Miguel Viegas said the ambitions were unrealistic and the plan had allowed large companies to dominate.

"There was no geographic coverage or criteria as to where these investments would go: just large companies dominating the private sector. Private management is being brought in over public services at the cost of development and focusing on profits for large multinationals over everything," said the Portuguese MEP.

"What we are seeing is that much of the money went to the wealthier and more developed regions of Europe. We are seeing fictitious results being broadcast and this public program of investment trampled upon in so many member states," he said.

Echoing those sentiments, Greek MEP and Vice-President of the European Parliament Dimitrios Papadimoulis said Katainen should take responsibility for the "unbalanced nature of the investments."

"The Juncker plan has to be focused on creating greater investment throughout Europe but particularly where there is the greatest poverty, the greatest unemployment and the greatest lack of investment," he stressed.

"We need to adapt this investment, apply it to the poorest regions, support the poorest and the SMEs," he said.

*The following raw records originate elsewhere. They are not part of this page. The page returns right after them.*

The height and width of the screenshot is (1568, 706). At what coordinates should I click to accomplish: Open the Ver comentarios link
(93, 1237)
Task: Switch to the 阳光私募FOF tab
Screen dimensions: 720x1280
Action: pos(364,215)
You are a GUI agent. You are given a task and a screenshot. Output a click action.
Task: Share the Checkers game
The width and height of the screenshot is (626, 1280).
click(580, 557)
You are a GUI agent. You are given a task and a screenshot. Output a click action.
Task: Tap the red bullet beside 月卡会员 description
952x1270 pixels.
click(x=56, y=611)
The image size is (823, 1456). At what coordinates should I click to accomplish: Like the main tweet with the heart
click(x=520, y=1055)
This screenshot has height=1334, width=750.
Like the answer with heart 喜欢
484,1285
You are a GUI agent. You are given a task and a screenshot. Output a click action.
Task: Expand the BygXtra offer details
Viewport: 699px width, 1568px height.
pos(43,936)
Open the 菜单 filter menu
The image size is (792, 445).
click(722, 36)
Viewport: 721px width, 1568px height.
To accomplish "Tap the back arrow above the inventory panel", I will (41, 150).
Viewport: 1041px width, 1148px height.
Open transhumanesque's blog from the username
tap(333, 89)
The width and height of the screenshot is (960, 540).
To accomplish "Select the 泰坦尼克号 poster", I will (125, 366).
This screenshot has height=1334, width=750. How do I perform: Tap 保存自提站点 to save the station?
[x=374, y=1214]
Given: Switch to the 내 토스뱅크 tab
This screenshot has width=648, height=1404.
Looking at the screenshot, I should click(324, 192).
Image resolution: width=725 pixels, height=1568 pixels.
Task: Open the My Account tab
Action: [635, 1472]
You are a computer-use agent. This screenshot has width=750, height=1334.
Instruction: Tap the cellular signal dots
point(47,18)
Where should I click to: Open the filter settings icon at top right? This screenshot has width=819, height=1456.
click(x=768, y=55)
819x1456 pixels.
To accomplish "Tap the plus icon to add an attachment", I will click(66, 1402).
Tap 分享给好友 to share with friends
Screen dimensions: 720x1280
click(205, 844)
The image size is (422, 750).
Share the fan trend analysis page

Philippe Lamberts, co-president of the Greens (Greens/EFA), called for more money for the plan and said it should focus on countries which lack investment and have most potential for renewable energy projects.

UKIP leader Nigel Farage from Europe for Freedom and Direct Democracy ((EFDD) called EU's investment plan a "pie in the sky."

"I think these grand projects that in many ways, are sowing the seeds of the end of this political project," he said.

Steeve Briois, MEP from Europe of Nations and Freedom Group (ENF), which is skeptical of European integration, described the EFSI as a "total failure."

He criticized that the plan had focused financing on large, urban areas which had aggravated regional disparities.

The investment plan aiming to bring investments back in line with historical trends was initiated by Juncker in November 2014. The plan was approved in June 2015 and the EFSI was launched immediately after.

The main feature is to use a fraction of the EU budget as a guarantee for EIB projects that would be riskier and more innovative than the usual ones. The European Commission predicted that these projects would generate a total of 315 billion euros of investment in three years through leverage and co-financing.